Kendini Gerçekleştiren Kehanet: Kader mi, Zihnimizin Oyunu mu?

Abone Ol

Hayat bazen bize garip bir oyun oynar. Bir şey olacağını hissederiz… ve tuhaf bir şekilde gerçekten olur. Çoğu insan bunu “içime doğmuştu” diye anlatır. Oysa psikolojide bunun çok tanıdık bir adı vardır: kendini gerçekleştiren kehanet.

Aslında kehanetin doğasında mistik bir güç yoktur. Tıpkı küçük bir kıvılcımın zamanla alev alması gibi, bir beklenti de davranışlarımızı şekillendirir ve sonunda beklentinin gerçekleşmesine zemin hazırlar. Yani bazen kader sandığımız şey, gerçekte kendi adımlarımızın gölgesidir.

Beklenti Davranışı Doğurur

Örneğin “Ben bu işi kesin beceremem” diye düşünen biri, denemeden önce bile geri çekilir. Kendisini kanıtlayabileceği anlarda daha az çaba gösterir, daha çok hata yapar. Sonunda gerçekten “başaramaz”. Böylece baştaki düşüncesi haklı çıkmış gibi olur.
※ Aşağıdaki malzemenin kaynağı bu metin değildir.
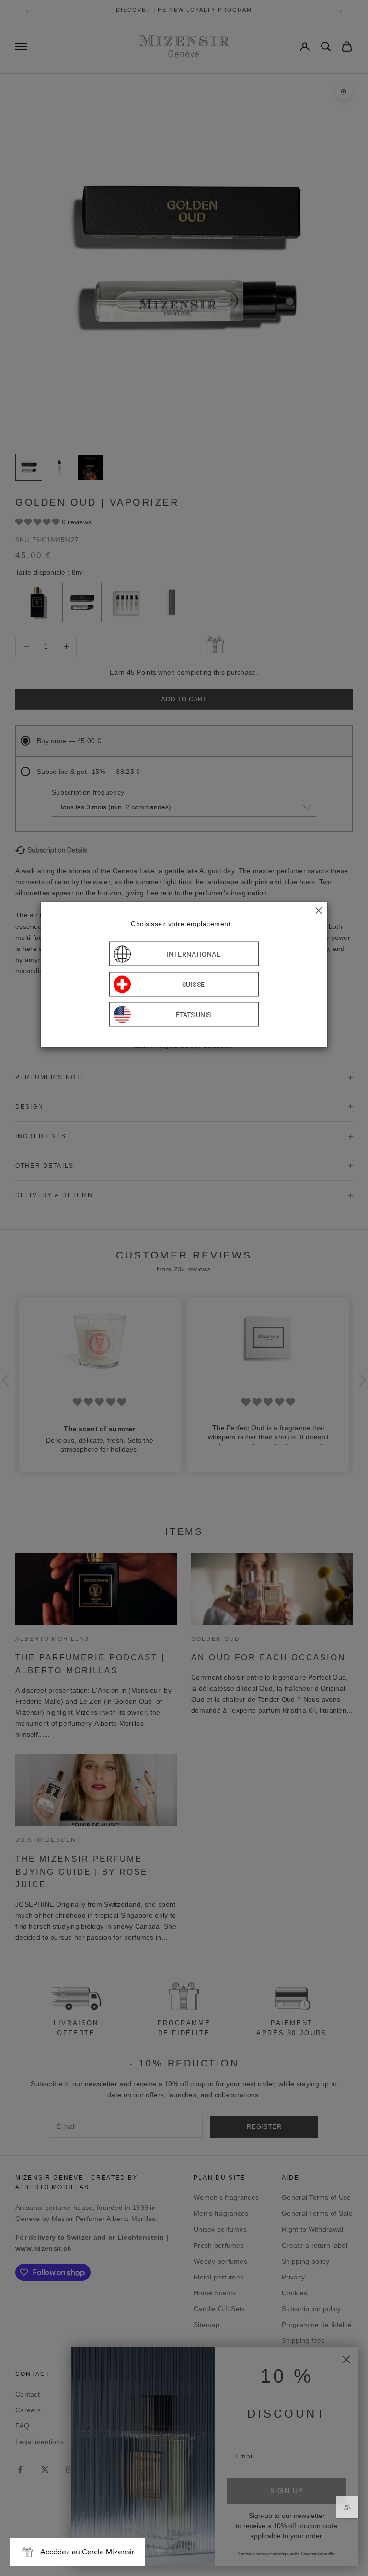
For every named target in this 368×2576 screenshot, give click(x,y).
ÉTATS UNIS (193, 1014)
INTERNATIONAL (194, 954)
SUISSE (193, 984)
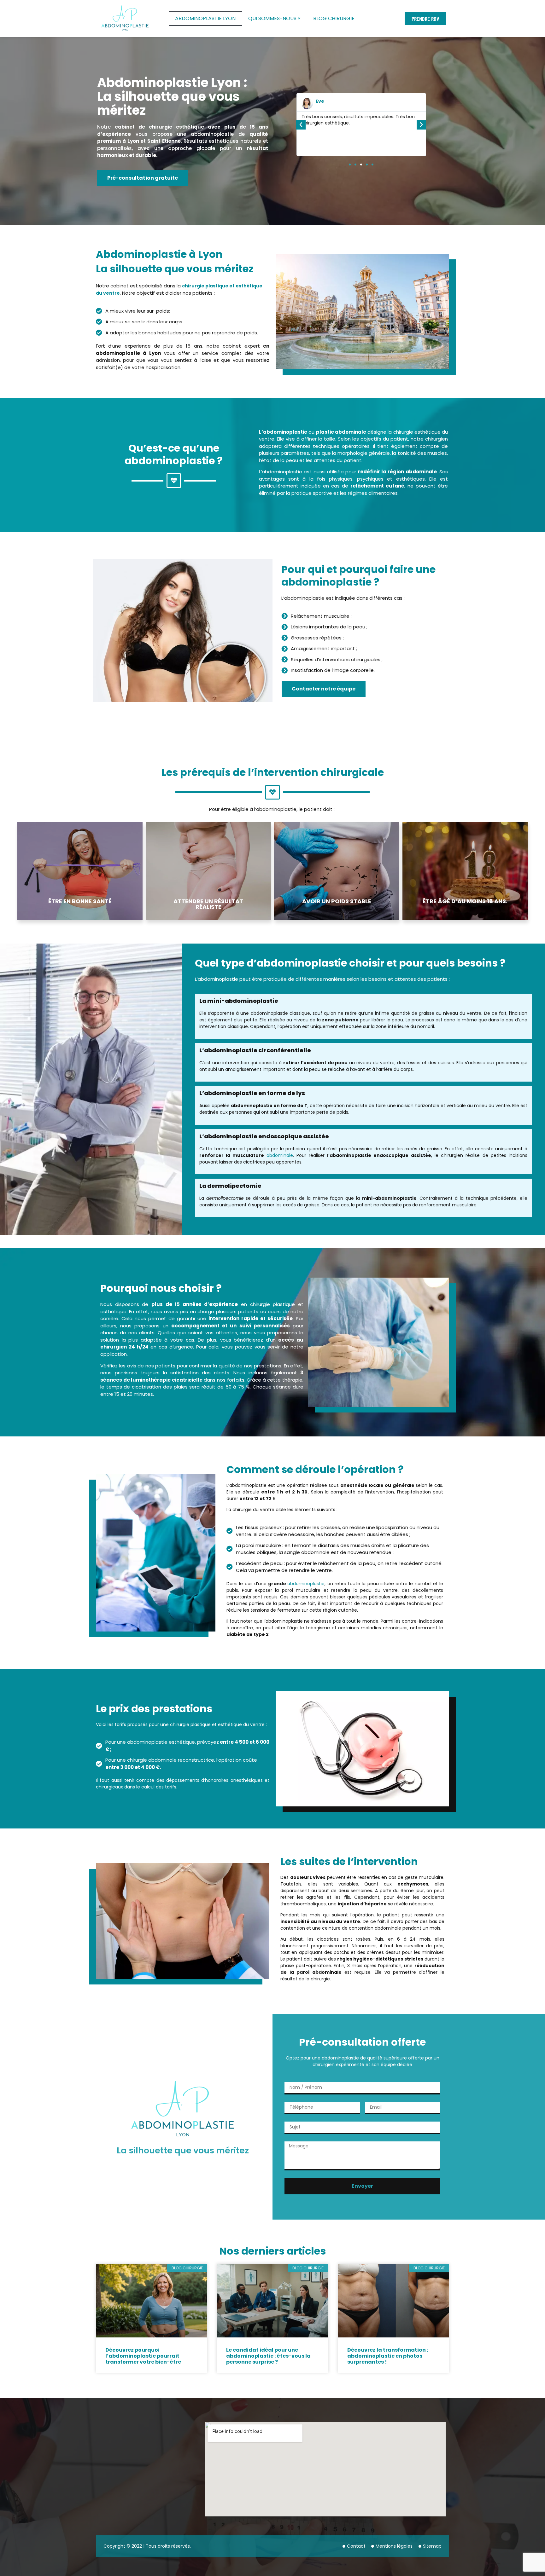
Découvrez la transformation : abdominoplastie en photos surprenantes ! (387, 2355)
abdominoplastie (306, 1583)
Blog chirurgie (334, 18)
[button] (301, 125)
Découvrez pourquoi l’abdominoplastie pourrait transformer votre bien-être (143, 2355)
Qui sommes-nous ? (274, 18)
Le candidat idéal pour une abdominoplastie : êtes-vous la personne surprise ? (268, 2355)
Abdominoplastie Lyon (205, 18)
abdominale (280, 1155)
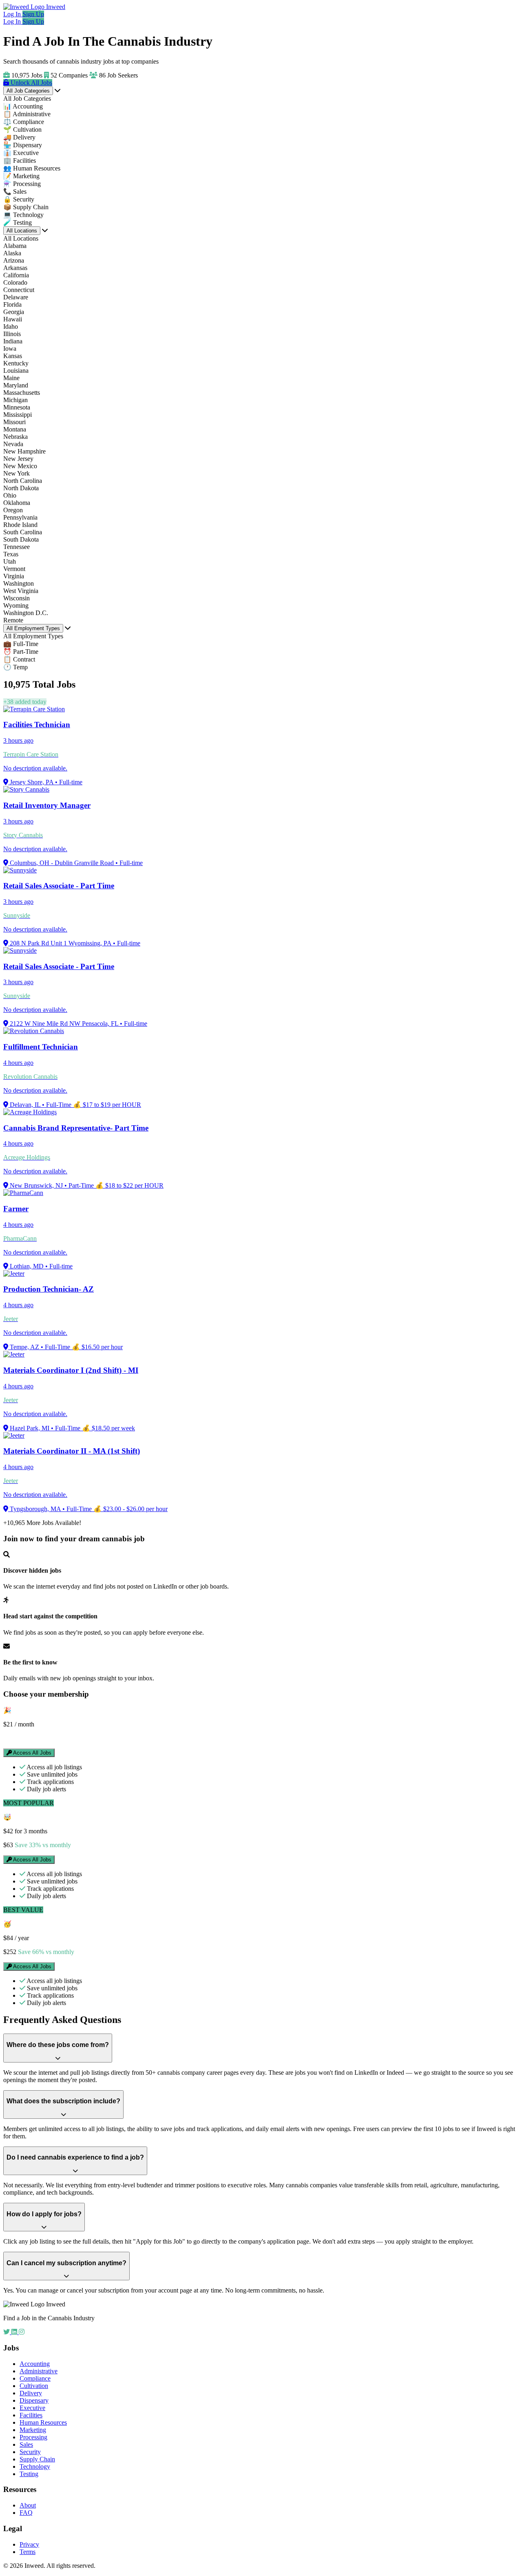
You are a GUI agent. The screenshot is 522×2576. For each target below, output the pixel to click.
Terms (27, 2551)
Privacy (29, 2544)
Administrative (39, 2371)
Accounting (35, 2363)
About (28, 2505)
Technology (35, 2466)
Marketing (33, 2429)
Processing (33, 2437)
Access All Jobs (31, 1753)
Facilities (31, 2415)
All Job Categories (28, 91)
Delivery (31, 2393)
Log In (12, 14)
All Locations (22, 231)
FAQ (26, 2512)
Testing (29, 2473)
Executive (32, 2407)
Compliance (35, 2378)
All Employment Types (33, 628)
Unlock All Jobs (30, 82)
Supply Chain (37, 2459)
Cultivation (34, 2385)
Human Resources (43, 2422)
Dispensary (34, 2400)
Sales (26, 2444)
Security (30, 2451)
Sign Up (33, 14)
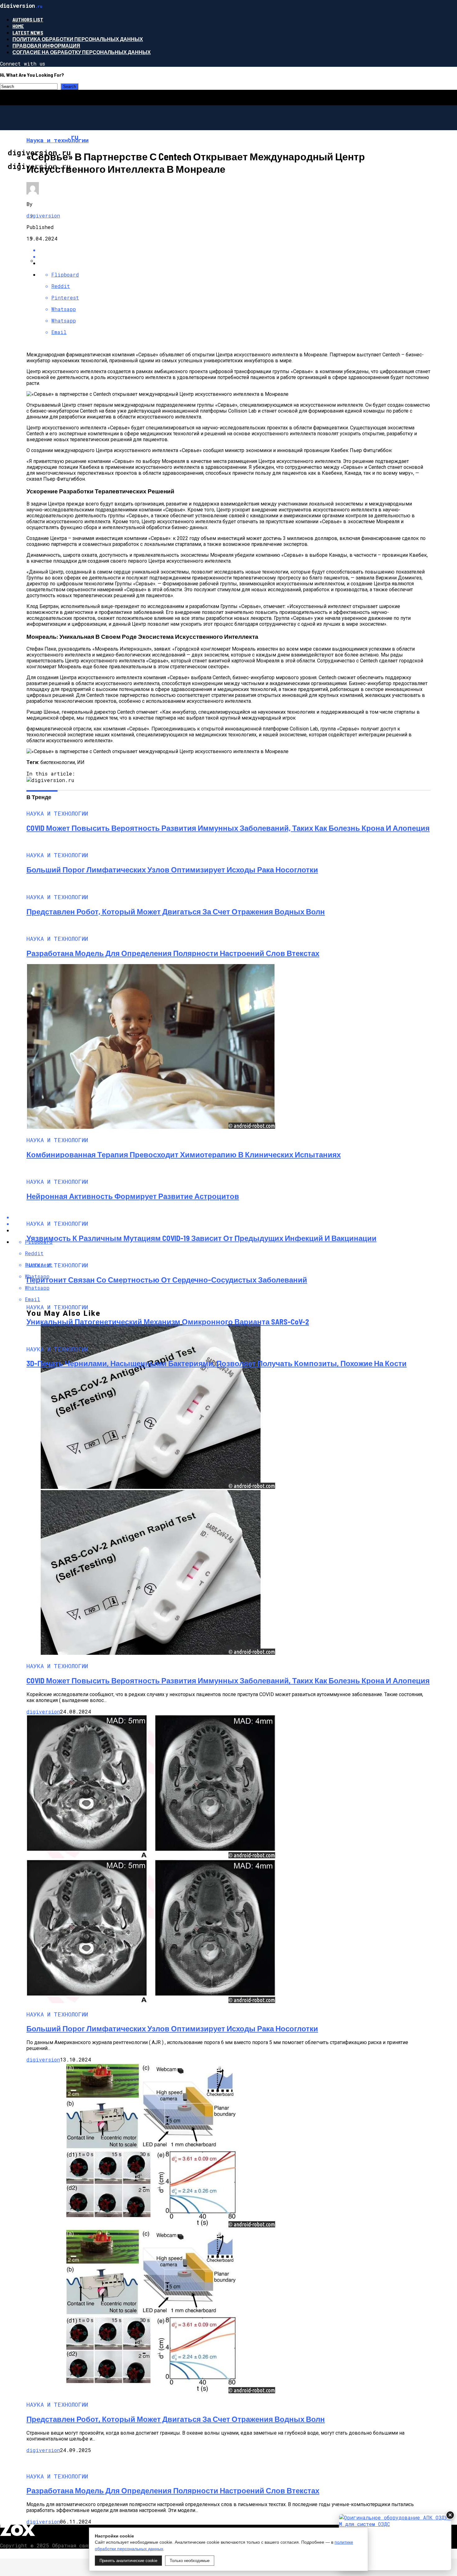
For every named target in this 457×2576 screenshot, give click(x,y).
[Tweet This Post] (235, 256)
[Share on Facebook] (235, 250)
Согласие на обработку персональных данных (81, 52)
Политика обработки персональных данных (77, 39)
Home (18, 26)
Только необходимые (190, 2560)
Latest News (27, 32)
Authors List (27, 19)
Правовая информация (46, 45)
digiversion (43, 215)
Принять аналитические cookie (128, 2560)
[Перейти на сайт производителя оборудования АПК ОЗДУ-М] (395, 2542)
Bu döngü olumluda da çalışır. Bir öğrenci “Ben bunu yapabilirim” dediğinde motivasyonu artar, daha çok çalışır, daha fazla dener ve gerçekten başarır. Dışarıdan bakınca sanki başarı tesadüf gibidir ama aslında zihnin attığı ilk adım her şeyi başlatmıştır.

Toplumun Kehanetleri de Var

Kendini gerçekleştiren kehanet sadece bireysel değil, toplumsal bir mekanizma da yaratır.

Bir çocuğa sürekli “Sen zaten yaramazsın” dendiğinde, çocuk zamanla bu tanıma uymaya başlar. Çünkü etiketler bazen insanın kader defterine yanlış satırlar yazabilir. Aynı şekilde bir gencin “Harika bir potansiyelin var” cümlesiyle bile yönü değişebilir.

Toplumun inancı, bireyin davranışını; bireyin davranışı da toplumun kehanetini doğrular.

İlişkilerde Kaçınılmaz Son

Şaşırmayın ama bu kehanet aşk hayatımızda da çok sık karşımıza çıkar.

“Zaten beni terk edecek” diye düşünen biri, farkında olmadan mesafeli davranır. Güvensizleşir. Partneri bu davranışa anlam veremez, ilişkide çatlaklar oluşur… ve sonunda gerçekten terk eder. Bu kez de kişi kendini haklı hisseder: “Gördün mü? Biliyordum!”

Oysa kehaneti gerçekleştiren kader değil, davranışlarımız olur.

Kehaneti Tersine Çevirmek Mümkün mü?

Elbette mümkün. İnsan zihni tehlikeli bir tünel olduğu kadar, ışık dolu bir çıkış yolu da sunar. Beklentiyi değiştirirsek, davranışlarımız değişir; davranış değişirse sonuç da değişir.

Bazen sadece şunu demek bile büyüyü bozar:

“Ya kötü beklentim değil de, tini minicik bir umut gerçekleşirse?”

Özetle; kader dediğimiz şey bazen attığımız adımların toplamından fazlası değildir. Kehanetler kendini gerçekleştirebiliyorsa, neden daha iyi kehanetler seçmeyelim?

Belki de hayatın en büyük sırrı şudur:

Ne bekliyorsak, oraya doğru yürüyoruz.